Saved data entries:
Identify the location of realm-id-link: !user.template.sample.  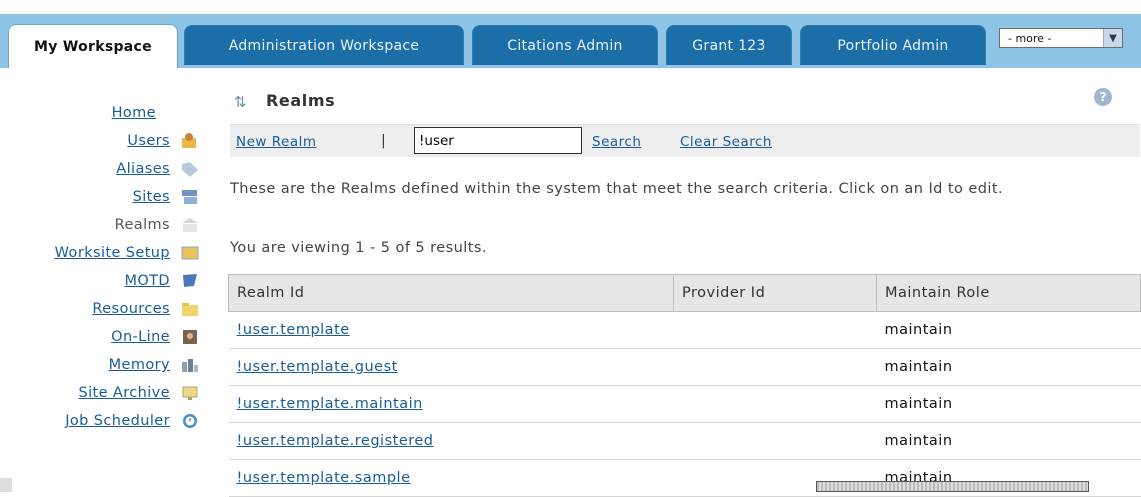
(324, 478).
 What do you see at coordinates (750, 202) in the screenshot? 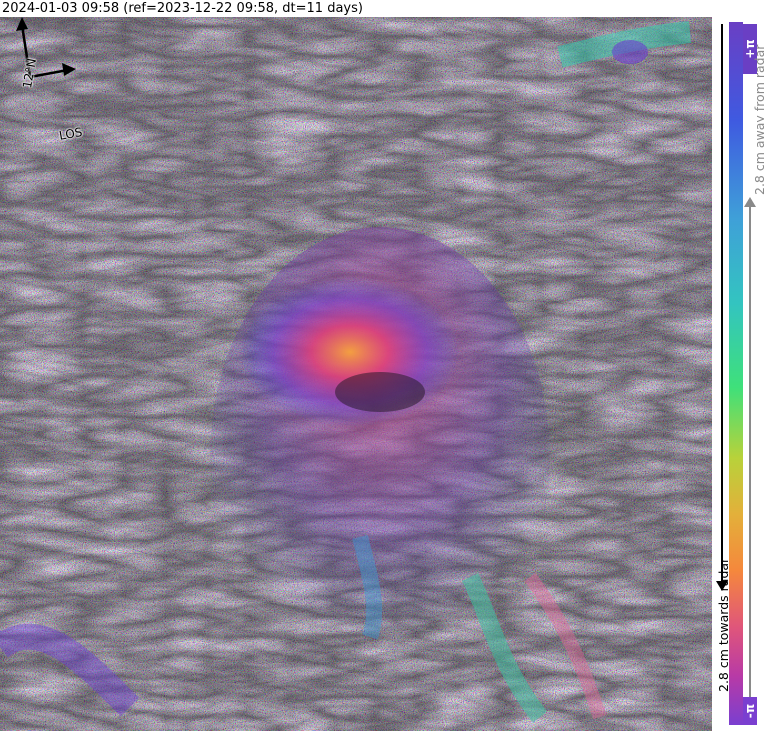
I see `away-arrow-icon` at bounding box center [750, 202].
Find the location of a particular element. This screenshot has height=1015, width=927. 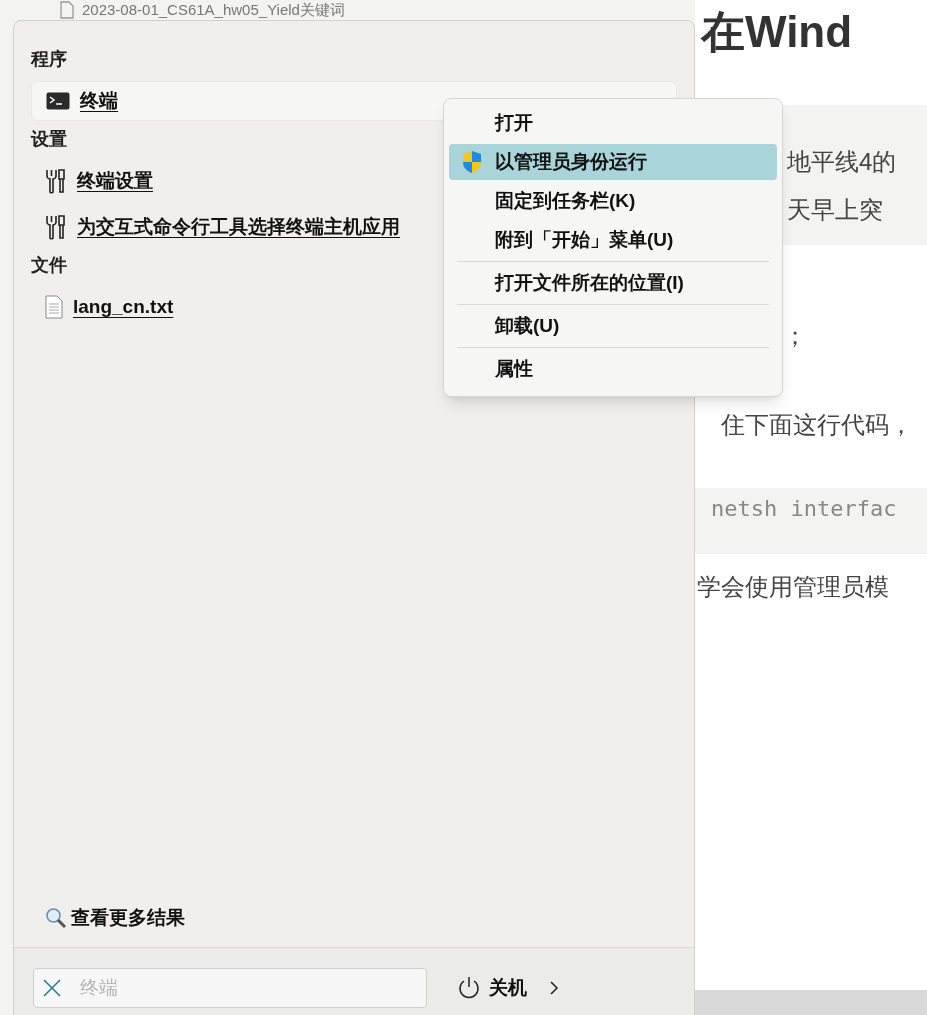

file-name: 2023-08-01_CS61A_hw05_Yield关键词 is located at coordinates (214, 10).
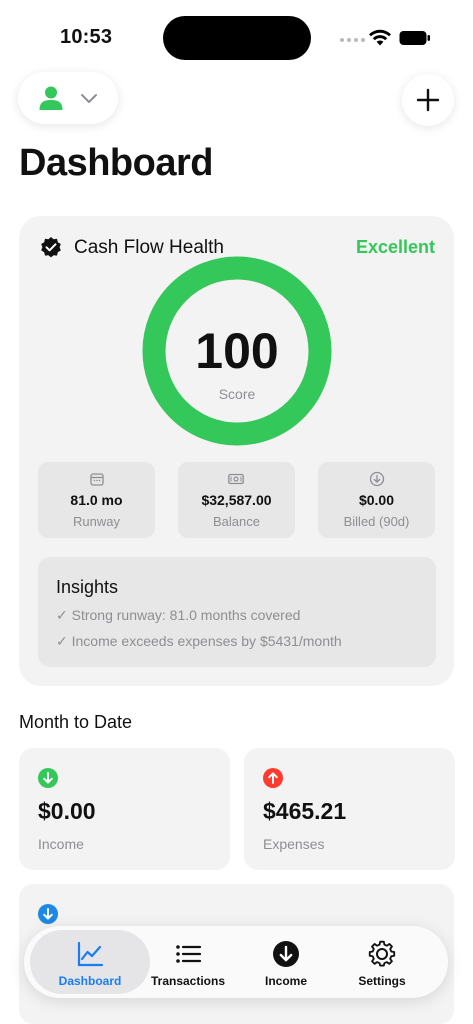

# Work task
Output every one of the rows above word for word, leaving out the pictures.

# Answer space
Identify the location of realm-id-link: !user.template.sample.  
(324, 478).
 What do you see at coordinates (750, 202) in the screenshot? 
I see `away-arrow-icon` at bounding box center [750, 202].
Find the location of a particular element. This screenshot has height=1015, width=927. 

file-name: 2023-08-01_CS61A_hw05_Yield关键词 is located at coordinates (214, 10).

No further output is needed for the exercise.